Thursday, September 01, 2016

This is examining a religion's potential in democracies. We are used to examining democracy's potential under the different religions.

"...[C]onsidering religions in a purely human point of view, my object is to inquire by what means they may most easily retain their sway in the democratic ages upon which we are entering...[A]t times of general cultivation and equality, the human mind does not consent to adopt dogmatical opinions without reluctance, and feels their necessity acutely in spiritual matters only....[A]t such times religions ought, more cautiously than at any other, to confine themselves within their own precincts; for in seeking to extend their power beyond religious matters, they incur a risk of not being believed at all.
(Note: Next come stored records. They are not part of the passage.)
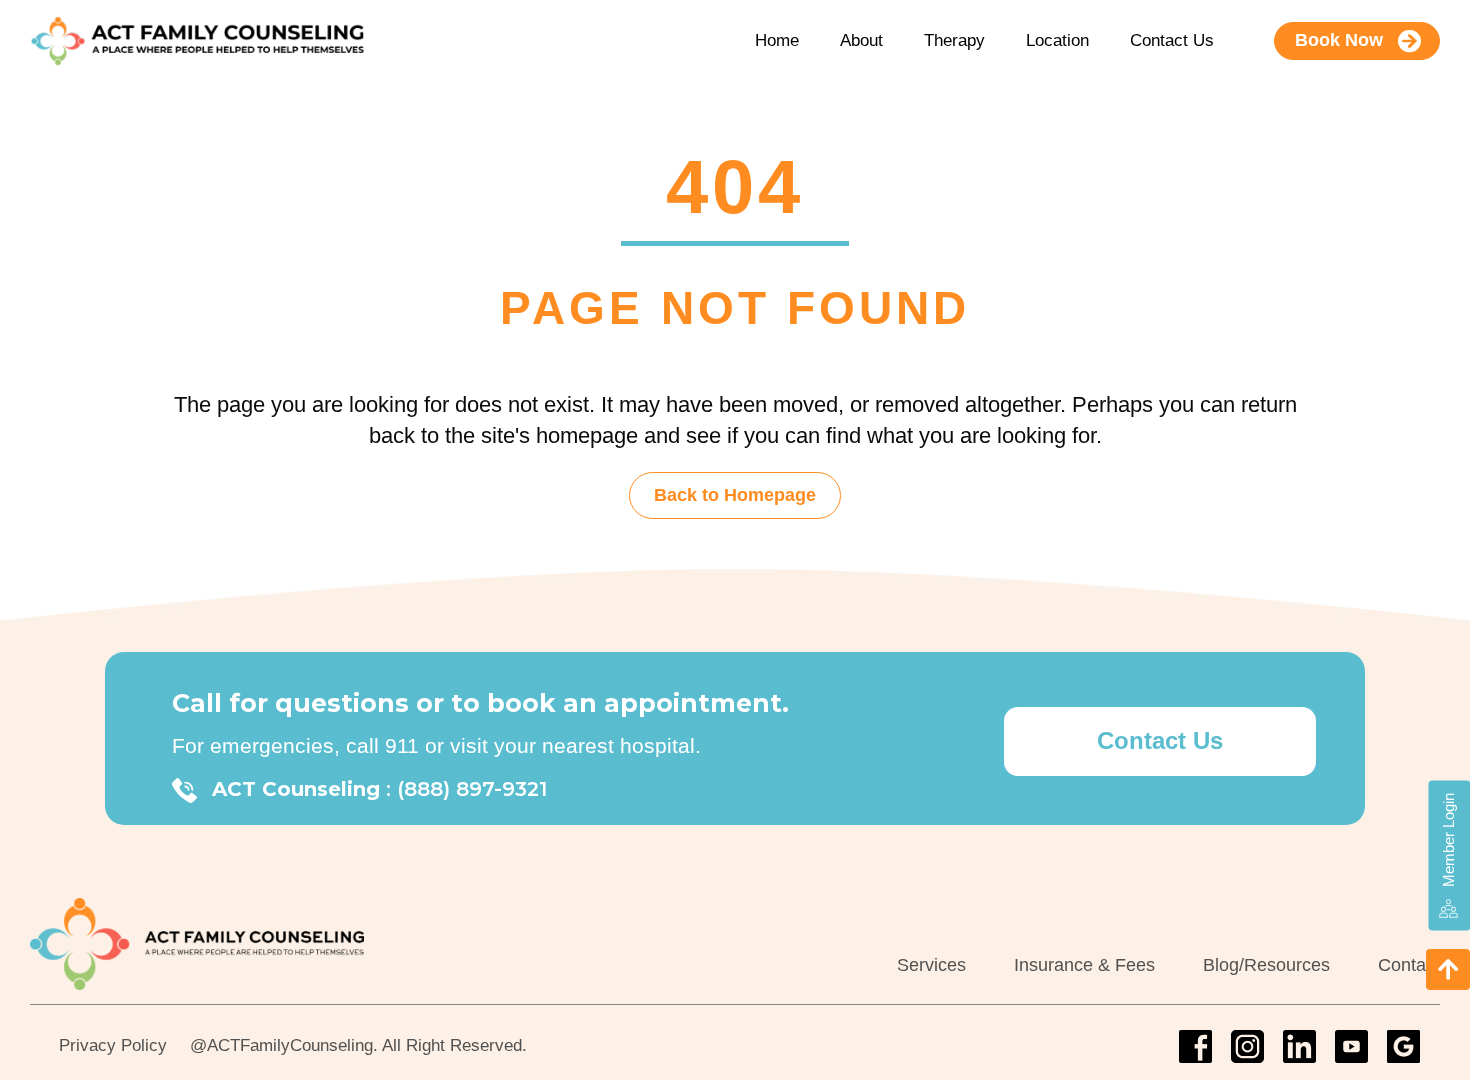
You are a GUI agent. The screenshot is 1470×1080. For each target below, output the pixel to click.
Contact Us (1172, 40)
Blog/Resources (1266, 965)
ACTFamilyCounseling (290, 1045)
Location (1057, 40)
The circle within which they seek to bound the human intellect ought therefore to be carefully traced, and beyond its verge the mind should be left in entire freedom to its own guidance. Mahommed professed to derive from Heaven, and he has inserted in the Koran, not only a body of religious doctrines, but political maxims, civil and criminal laws, and theories of science. The gospel, on the contrary, only speaks of the general relations of men to God and to each other--beyond which it inculcates and imposes no point of faith. This alone, besides a thousand other reasons, would suffice to prove that the former of these religions [i.e. Islam] will never long predominate in a cultivated and democratic age, whilst the latter [Christianity] is destined to retain its sway at these as at all other periods. 
                               -Democracy in America, Alexis de Tocqueville 533 (1835).

I get it now with that perspective. You can have Muslim democrats in democracies, like in America; you are unlikely to have democracies in Muslim countries.